■ Exercise ■
Transcribe each record below word for word.

■ Records supplied ■
+ + +
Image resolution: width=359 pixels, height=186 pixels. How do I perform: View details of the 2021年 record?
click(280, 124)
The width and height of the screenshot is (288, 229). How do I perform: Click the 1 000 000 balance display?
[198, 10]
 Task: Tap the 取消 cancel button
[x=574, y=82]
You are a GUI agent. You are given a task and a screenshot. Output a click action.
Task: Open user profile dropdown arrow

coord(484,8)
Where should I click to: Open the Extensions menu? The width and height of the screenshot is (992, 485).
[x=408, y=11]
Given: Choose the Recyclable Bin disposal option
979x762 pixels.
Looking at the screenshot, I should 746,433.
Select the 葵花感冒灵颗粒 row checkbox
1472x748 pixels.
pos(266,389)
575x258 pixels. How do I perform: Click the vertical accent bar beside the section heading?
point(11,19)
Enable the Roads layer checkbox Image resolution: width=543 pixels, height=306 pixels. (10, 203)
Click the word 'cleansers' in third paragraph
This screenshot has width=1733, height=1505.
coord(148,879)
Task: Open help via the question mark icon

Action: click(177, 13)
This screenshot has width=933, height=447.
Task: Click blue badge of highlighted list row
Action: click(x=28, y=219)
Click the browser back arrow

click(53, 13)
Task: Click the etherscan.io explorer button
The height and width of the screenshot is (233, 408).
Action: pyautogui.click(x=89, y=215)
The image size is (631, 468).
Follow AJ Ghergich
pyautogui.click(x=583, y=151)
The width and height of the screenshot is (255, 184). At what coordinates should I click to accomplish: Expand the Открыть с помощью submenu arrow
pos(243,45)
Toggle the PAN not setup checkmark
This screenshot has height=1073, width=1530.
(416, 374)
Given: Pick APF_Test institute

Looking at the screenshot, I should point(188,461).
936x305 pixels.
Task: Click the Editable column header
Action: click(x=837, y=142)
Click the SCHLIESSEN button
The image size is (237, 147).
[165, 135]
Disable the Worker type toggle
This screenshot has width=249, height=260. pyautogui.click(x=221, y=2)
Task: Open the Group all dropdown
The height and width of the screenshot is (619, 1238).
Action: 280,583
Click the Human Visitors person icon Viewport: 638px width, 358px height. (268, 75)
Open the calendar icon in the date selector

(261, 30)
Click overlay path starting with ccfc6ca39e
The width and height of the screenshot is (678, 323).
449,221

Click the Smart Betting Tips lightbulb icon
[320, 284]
+ + +
■ Response ■
Image resolution: width=359 pixels, height=186 pixels. How do I perform: View details of the 2021年 record?
click(280, 124)
The width and height of the screenshot is (288, 229). How do I perform: Click the 1 000 000 balance display?
[198, 10]
 Task: Tap the 取消 cancel button
[x=574, y=82]
You are a GUI agent. You are given a task and a screenshot. Output a click action.
Task: Open user profile dropdown arrow

coord(484,8)
Where should I click to: Open the Extensions menu? The width and height of the screenshot is (992, 485).
[x=408, y=11]
Given: Choose the Recyclable Bin disposal option
979x762 pixels.
Looking at the screenshot, I should 746,433.
Select the 葵花感冒灵颗粒 row checkbox
1472x748 pixels.
pos(266,389)
575x258 pixels. How do I perform: Click the vertical accent bar beside the section heading?
point(11,19)
Enable the Roads layer checkbox Image resolution: width=543 pixels, height=306 pixels. (10, 203)
Click the word 'cleansers' in third paragraph
This screenshot has width=1733, height=1505.
coord(148,879)
Task: Open help via the question mark icon

Action: click(177, 13)
This screenshot has width=933, height=447.
Task: Click blue badge of highlighted list row
Action: click(x=28, y=219)
Click the browser back arrow

click(53, 13)
Task: Click the etherscan.io explorer button
The height and width of the screenshot is (233, 408).
Action: pyautogui.click(x=89, y=215)
The image size is (631, 468).
Follow AJ Ghergich
pyautogui.click(x=583, y=151)
The width and height of the screenshot is (255, 184). At what coordinates should I click to accomplish: Expand the Открыть с помощью submenu arrow
pos(243,45)
Toggle the PAN not setup checkmark
This screenshot has height=1073, width=1530.
(416, 374)
Given: Pick APF_Test institute

Looking at the screenshot, I should point(188,461).
936x305 pixels.
Task: Click the Editable column header
Action: click(x=837, y=142)
Click the SCHLIESSEN button
The image size is (237, 147).
[165, 135]
Disable the Worker type toggle
This screenshot has width=249, height=260. pyautogui.click(x=221, y=2)
Task: Open the Group all dropdown
The height and width of the screenshot is (619, 1238).
Action: 280,583
Click the Human Visitors person icon Viewport: 638px width, 358px height. (268, 75)
Open the calendar icon in the date selector

(261, 30)
Click overlay path starting with ccfc6ca39e
The width and height of the screenshot is (678, 323).
449,221

Click the Smart Betting Tips lightbulb icon
[320, 284]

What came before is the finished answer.